AllThreeWays Sat 14-Sep-13 00:15:13

Your happiness is more important that peoples opinions. The children will blossom when you are happy. Finances sort themselves out in the end. Please don't stay for prides sake.

Offred Sat 14-Sep-13 07:30:28

Agree with allthreeways I am in the process of leaving a husband I don't love. You very quickly see the light at the end of the tunnel when you look into things.

Chubfuddler Sat 14-Sep-13 07:58:46

Oh leave him. Seriously you're both miserable, neither of you love each other and you're both resentful and bitter.

The children will be fine, pride is a fucking stupid reason to waste your life and money schmoney.

Don't stay together out of pride for goodness sake. There are not prizes awarded for martyring yourself in such a manner and the three factors you cited for staying are not good enough.

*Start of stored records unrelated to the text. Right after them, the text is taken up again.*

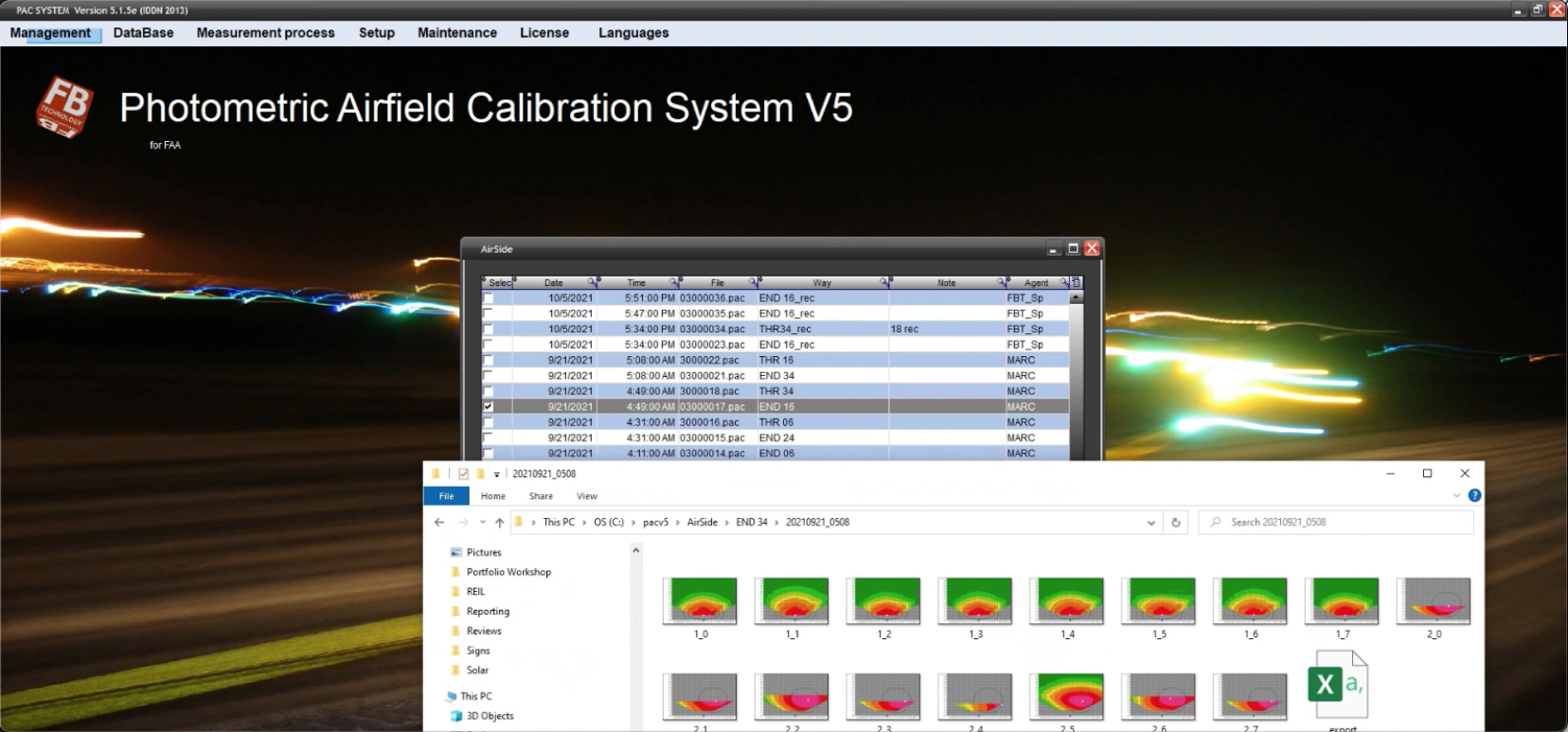Open the recent locations dropdown arrow
Image resolution: width=1568 pixels, height=732 pixels.
click(483, 522)
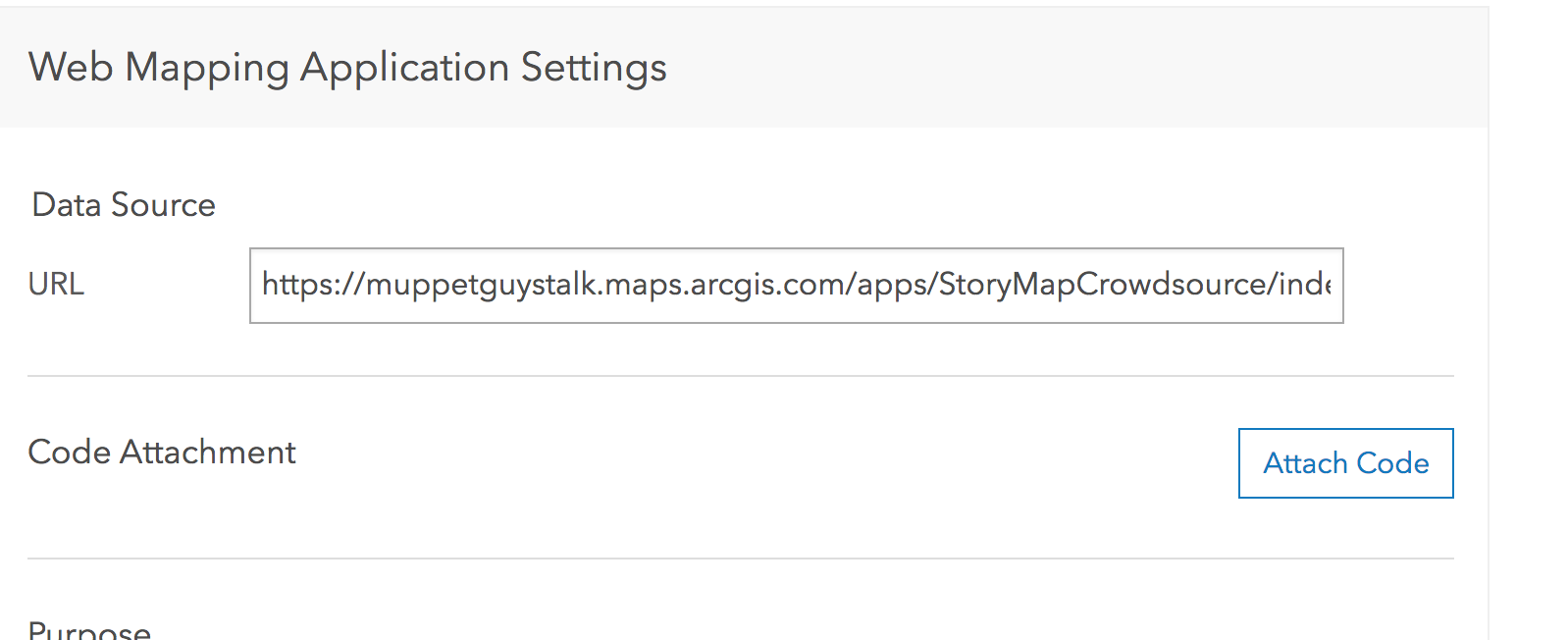Click "Source" in the Data Source label
Screen dimensions: 1568x640
click(163, 205)
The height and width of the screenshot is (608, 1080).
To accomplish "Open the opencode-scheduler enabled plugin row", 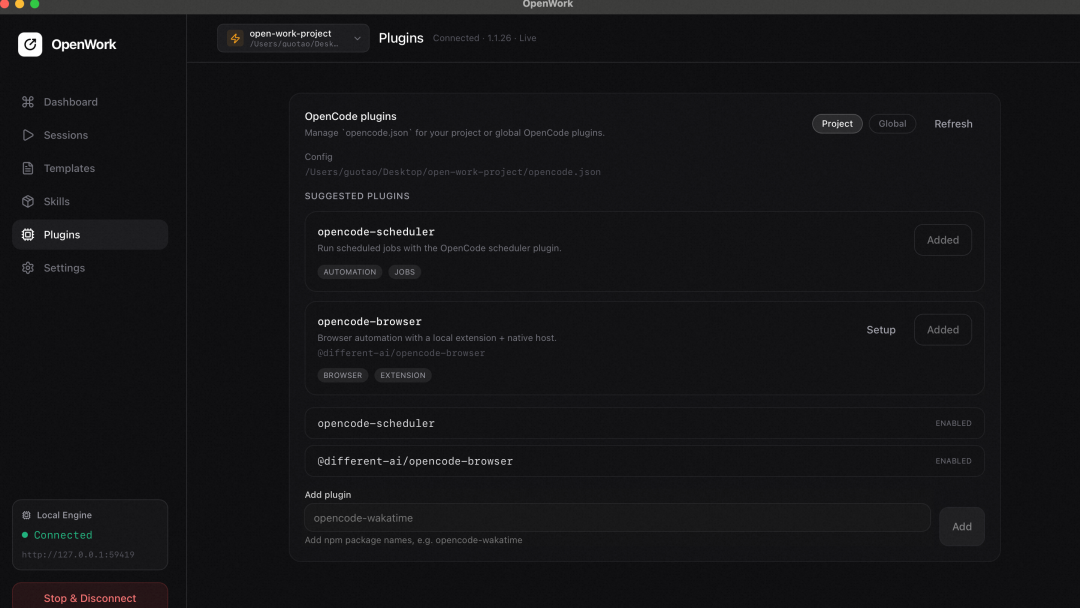I will [644, 423].
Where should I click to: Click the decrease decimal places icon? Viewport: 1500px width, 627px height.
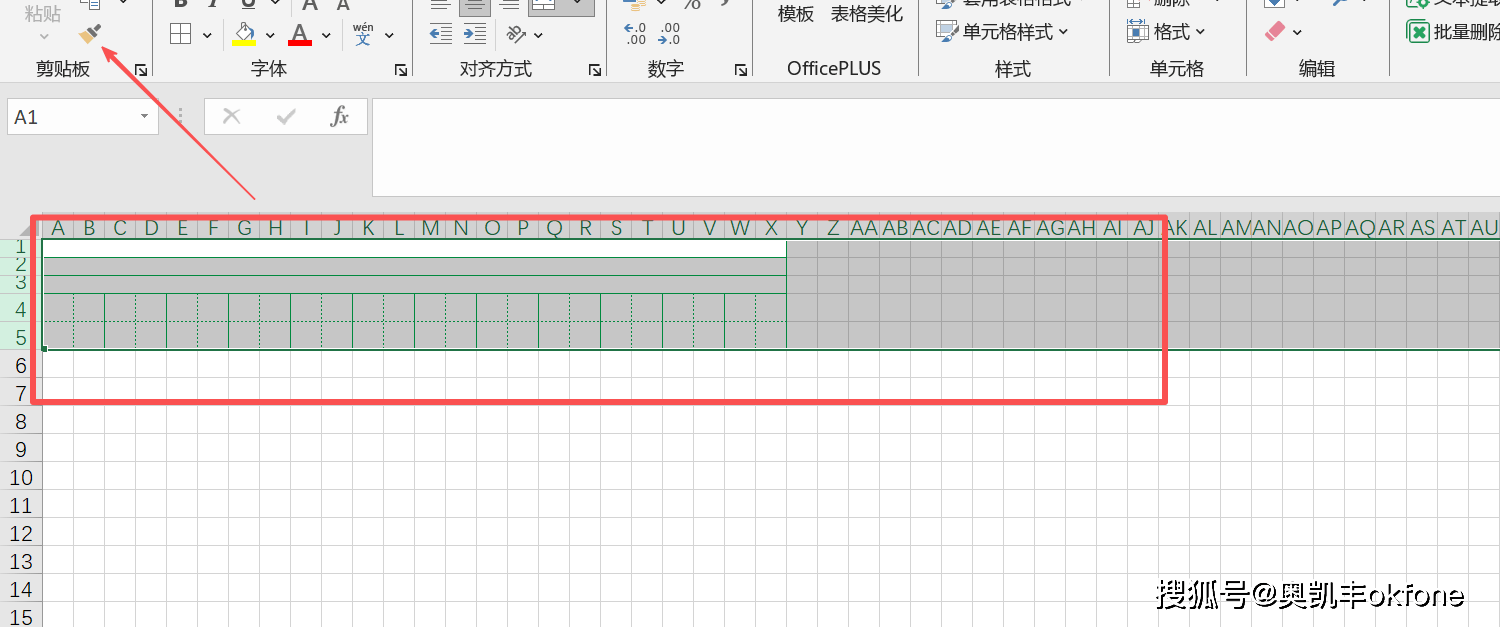point(669,34)
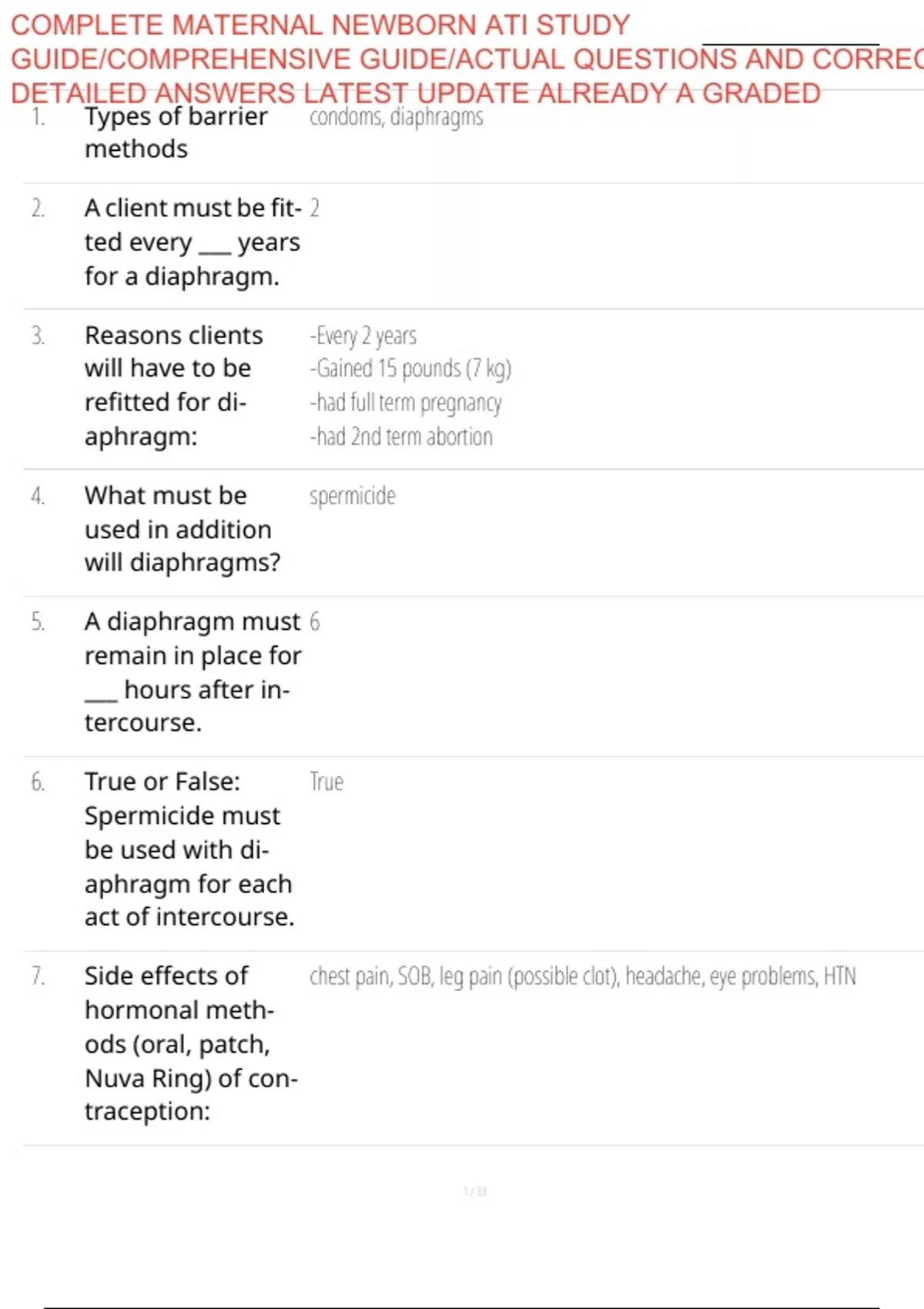The height and width of the screenshot is (1309, 924).
Task: Click the answer '6' for hours after intercourse
Action: 314,621
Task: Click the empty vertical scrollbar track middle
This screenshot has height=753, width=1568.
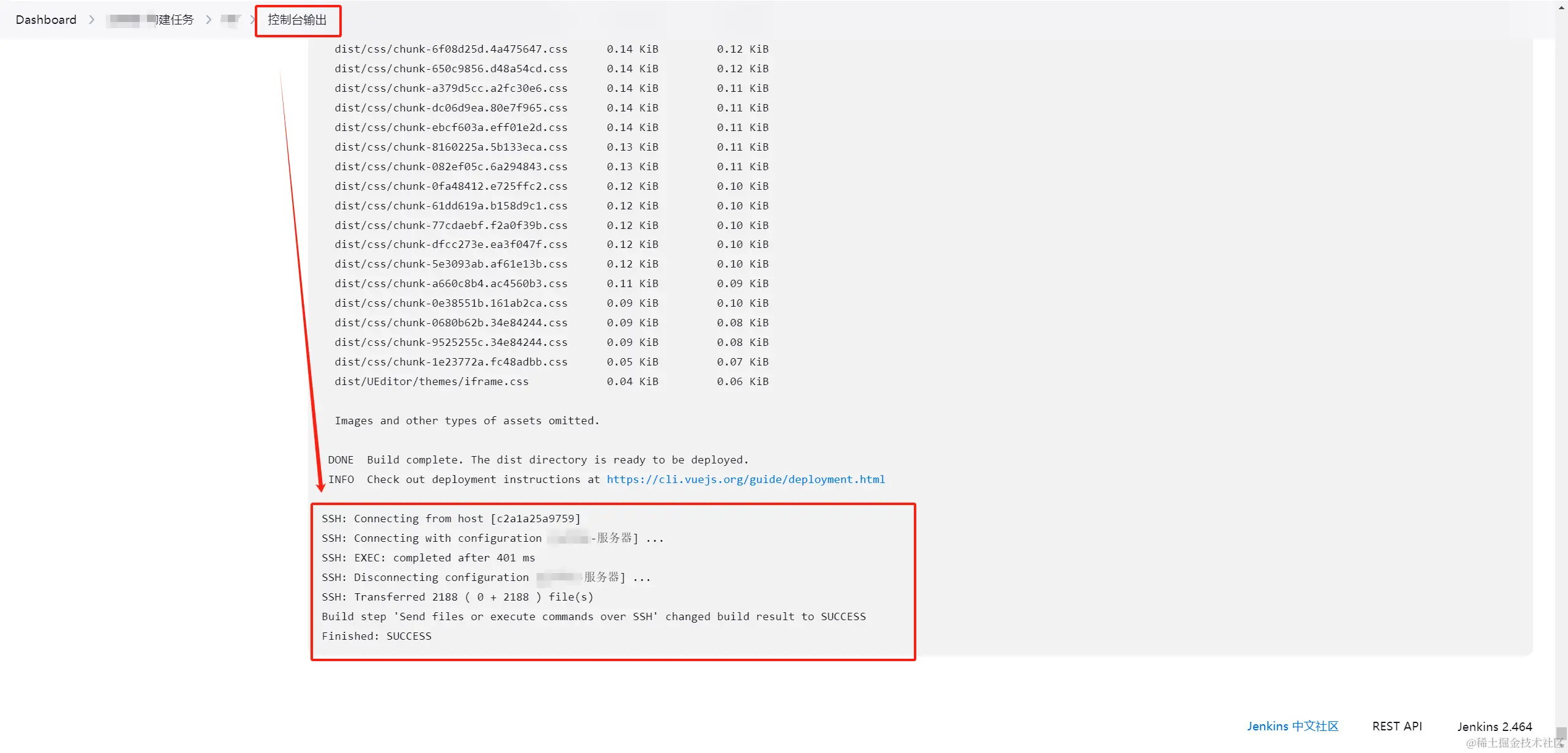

Your children won't thank you either for a) staying with him and b) both of you showing them a completely messed up version of how a relationship works, or in this case doesn't. Is this really what you want to teach them about relationships?.

janajos Sat 14-Sep-13 10:41:19

'Who on earth wears the same pair of socks & undies all week but has a shower every day??'

My DH! I always tell him I will know when he is having an affair, because the underwear will be changed more regularly!

KiteSurfer Sat 14-Sep-13 11:50:59

janajos - does he really?

I've never known anyone do this; I know of people who wear same stuff for days on end and not bathe/shower (yuk!) but they always put clean ones on after a shower.

It is odd behaviour, I think.

Hawkmoth Sat 14-Sep-13 11:58:36

But... What about poo crumbs???

KiteSurfer Sat 14-Sep-13 18:34:55

Bleurgghh Hawkmoth!

No wonder I won't share bodyparts with him! Just can't get through to him what a turnoff it is. He's not dim, just very, very stubborn.

MariaLuna Sat 14-Sep-13 19:38:51

So you say he's got a high IQ.

Doesn't sound like he has much EQ though...

He controls your time getting ready to go out (and finds you wanting) and ewwww, wears his crummy underwear for a whole week.

Both of those would be enough for me to LTB.

Oh, and don't fuss what other people think. Most are too wrapped up in their own stuff anyway.

Don't sacrifice your happiness on what the rest of the world might think.
Life's too short.

Jux Sat 14-Sep-13 19:39:05

Well, at some point he'll be being very stubborn on his own I hope.